Report on the General Budget

  1.5  The document on which we report is provisional, but we expect that the final version when published in the Official Journal will simply correct any typographical errors.

  1.6  The report contains a chapter on own resources followed by chapters on each of the five main categories of expenditure (the CAP, structural measures, internal policies, external aid, and administrative expenditure). It concludes with chapters on financial investments and banking activities, and the Statement of Assurance. The Minister's EM provides a summary of each of the subject-specific chapters of the report (EM, paras 9-42). The EM also summarises the Commission's responses to the issues raised by the ECA.

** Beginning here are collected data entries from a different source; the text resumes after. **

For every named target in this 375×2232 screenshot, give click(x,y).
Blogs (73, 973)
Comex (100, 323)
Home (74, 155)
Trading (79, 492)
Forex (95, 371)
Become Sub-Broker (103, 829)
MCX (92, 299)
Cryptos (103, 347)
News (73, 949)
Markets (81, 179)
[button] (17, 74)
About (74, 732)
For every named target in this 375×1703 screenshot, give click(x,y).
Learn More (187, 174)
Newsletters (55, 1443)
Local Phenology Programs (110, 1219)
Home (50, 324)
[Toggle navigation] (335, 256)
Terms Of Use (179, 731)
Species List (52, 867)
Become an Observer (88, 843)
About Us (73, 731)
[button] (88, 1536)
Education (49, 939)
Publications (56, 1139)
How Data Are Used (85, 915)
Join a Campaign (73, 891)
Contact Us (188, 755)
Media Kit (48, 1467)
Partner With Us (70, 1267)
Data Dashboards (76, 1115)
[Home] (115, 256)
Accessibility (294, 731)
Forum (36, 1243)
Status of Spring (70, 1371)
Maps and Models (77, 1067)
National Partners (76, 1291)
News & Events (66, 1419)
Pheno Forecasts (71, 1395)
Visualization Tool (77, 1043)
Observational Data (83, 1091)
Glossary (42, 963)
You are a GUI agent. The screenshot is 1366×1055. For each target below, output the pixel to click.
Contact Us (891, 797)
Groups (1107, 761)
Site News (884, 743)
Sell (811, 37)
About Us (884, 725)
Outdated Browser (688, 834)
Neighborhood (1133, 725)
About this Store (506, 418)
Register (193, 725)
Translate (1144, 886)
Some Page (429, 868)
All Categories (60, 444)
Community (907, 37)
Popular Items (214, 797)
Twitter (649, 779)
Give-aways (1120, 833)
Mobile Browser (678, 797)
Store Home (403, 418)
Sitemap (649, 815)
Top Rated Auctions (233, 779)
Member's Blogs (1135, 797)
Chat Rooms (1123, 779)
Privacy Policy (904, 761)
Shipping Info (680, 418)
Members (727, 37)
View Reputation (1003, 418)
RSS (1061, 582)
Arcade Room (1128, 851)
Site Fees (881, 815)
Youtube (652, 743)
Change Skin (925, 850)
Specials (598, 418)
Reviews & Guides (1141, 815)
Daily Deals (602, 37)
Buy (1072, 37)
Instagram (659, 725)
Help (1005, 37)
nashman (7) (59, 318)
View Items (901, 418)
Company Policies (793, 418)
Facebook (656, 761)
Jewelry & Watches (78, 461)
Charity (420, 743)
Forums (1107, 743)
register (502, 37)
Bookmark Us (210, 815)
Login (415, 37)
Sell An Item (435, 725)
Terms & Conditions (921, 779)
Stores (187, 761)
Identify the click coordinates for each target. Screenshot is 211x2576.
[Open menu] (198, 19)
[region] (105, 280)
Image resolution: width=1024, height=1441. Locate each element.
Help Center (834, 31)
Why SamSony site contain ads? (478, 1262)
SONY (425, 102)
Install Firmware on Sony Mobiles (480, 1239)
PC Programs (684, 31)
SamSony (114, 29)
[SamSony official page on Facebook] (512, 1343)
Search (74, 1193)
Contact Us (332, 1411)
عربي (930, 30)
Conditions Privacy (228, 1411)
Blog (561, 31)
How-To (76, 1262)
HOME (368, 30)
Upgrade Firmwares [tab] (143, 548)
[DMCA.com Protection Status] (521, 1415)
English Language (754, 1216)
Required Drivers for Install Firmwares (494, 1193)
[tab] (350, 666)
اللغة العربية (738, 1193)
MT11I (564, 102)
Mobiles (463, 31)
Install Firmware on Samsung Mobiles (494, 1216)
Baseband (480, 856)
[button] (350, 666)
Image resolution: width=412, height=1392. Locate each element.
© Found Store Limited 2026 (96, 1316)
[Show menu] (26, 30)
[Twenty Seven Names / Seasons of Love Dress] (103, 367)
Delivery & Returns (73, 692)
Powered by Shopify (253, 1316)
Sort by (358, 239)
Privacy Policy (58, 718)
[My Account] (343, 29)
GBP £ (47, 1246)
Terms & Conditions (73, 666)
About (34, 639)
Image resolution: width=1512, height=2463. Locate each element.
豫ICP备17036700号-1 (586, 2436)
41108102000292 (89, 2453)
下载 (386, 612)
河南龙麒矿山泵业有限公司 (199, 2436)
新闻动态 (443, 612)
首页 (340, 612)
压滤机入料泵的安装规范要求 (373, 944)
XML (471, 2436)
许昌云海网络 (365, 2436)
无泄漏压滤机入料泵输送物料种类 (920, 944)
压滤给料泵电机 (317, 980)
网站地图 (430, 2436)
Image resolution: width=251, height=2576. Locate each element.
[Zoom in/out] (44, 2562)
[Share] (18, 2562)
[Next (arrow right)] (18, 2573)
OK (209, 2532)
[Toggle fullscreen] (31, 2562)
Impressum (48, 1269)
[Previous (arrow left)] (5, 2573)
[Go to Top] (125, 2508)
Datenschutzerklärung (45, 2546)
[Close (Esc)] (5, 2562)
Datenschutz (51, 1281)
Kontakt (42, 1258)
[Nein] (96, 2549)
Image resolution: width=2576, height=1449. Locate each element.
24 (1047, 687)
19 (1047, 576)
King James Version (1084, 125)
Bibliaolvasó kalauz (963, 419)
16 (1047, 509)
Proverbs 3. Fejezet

  1.7  The report refers to a number of ECA Special Reports, published in 1999 and in other years. We reported on the ECA's Annual Report for 1998 on 26 January 2000.[1] Since that Report, we have reported on 19 Special Reports and these are listed in Annex B to this Report. In the case of the ECA Special Report No. 11/2000 (on the olive oil support scheme) we recommended a debate in European Standing Committee A, which should be held shortly.

  1.8  The ECA notes that 1999 was an important year for financial management in the Community. Following the crisis of confidence in the Commission's management, which led to the resignation of the Santer Commission, the new Commission began immediately on a new reform programme. The ECA notes that this involved three related themes: reform of the way political priorities are set and resources allocated, important changes to personnel policy, and a radical overhaul of financial management and control. We reported on the White Paper on reform of the Commission on 12 April 2000.[2] On 19 April 2000, we reported on the Commission's Action Plan for improving financial management and procedures.[3] On 29 November 2000, we reported on the Commission's proposal for a complete recasting of the Financial Regulation and referred it for an opinion to the Committee of Public Accounts.[4] This Regulation is the main instrument which lays down rules for all aspects of the establishment of the budget and the implementation of revenue and expenditure, the definition of the role and responsibilities of those involved in implementation; and the monitoring and control of implementation. A new Regulation is regarded as a key plank in reform of financial management within the Commission. Steps have already been taken, ahead of adoption of a new Regulation, to separate internal audit from financial control within the Commission and to decentralise control to Directorates. The ECA notes that most of the weaknesses which the reform programme is seeking to address are points which it has emphasised in its reports on many occasions. It welcomes the steps the Commission is taking to improve financial management and also the introduction of Activity Base Management (ABM), as proposed in the White Paper, which it says should assist the Commission to improve its setting up priorities in line with available financial and administrative resources.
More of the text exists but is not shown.